**Source material:**
-*-*-

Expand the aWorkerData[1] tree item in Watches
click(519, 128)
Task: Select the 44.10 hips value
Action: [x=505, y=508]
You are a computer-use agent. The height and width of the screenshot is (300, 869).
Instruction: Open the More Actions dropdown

-*-*-

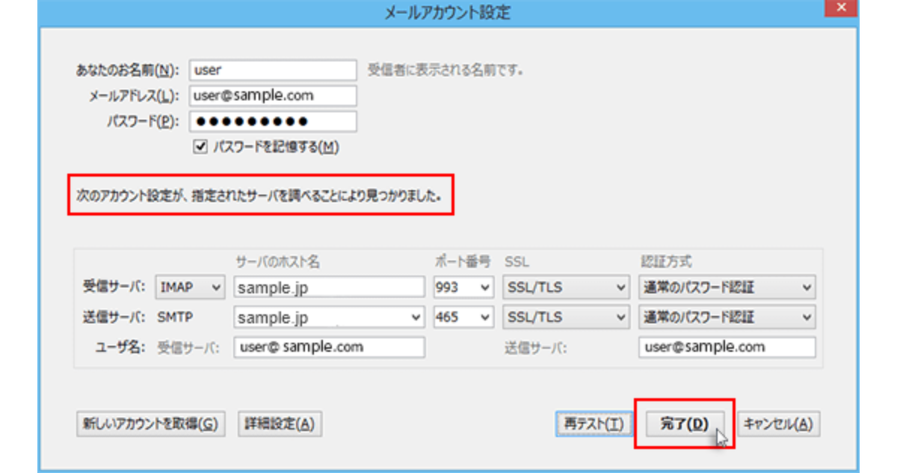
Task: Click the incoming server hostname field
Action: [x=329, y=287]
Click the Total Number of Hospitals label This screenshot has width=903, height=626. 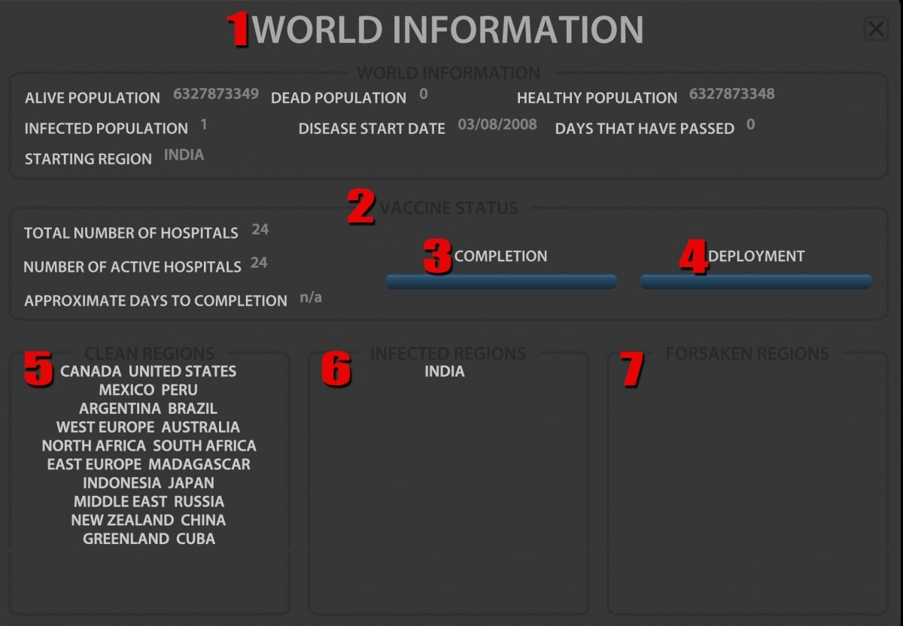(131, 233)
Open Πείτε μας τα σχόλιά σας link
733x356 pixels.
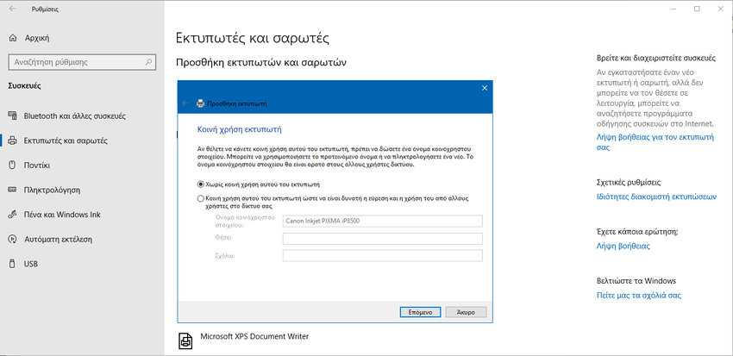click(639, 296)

-*-*-

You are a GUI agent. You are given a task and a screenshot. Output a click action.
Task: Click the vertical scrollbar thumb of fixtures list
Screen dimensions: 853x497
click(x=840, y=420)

-*-*-

Which lines above run from the one containing "Expand the aWorkerData[1]" to the one containing "Instruction: Open the More Actions dropdown"? Give them again exactly, both ends included.

**Solution to the problem:**
Expand the aWorkerData[1] tree item in Watches
click(519, 128)
Task: Select the 44.10 hips value
Action: [x=505, y=508]
You are a computer-use agent. The height and width of the screenshot is (300, 869).
Instruction: Open the More Actions dropdown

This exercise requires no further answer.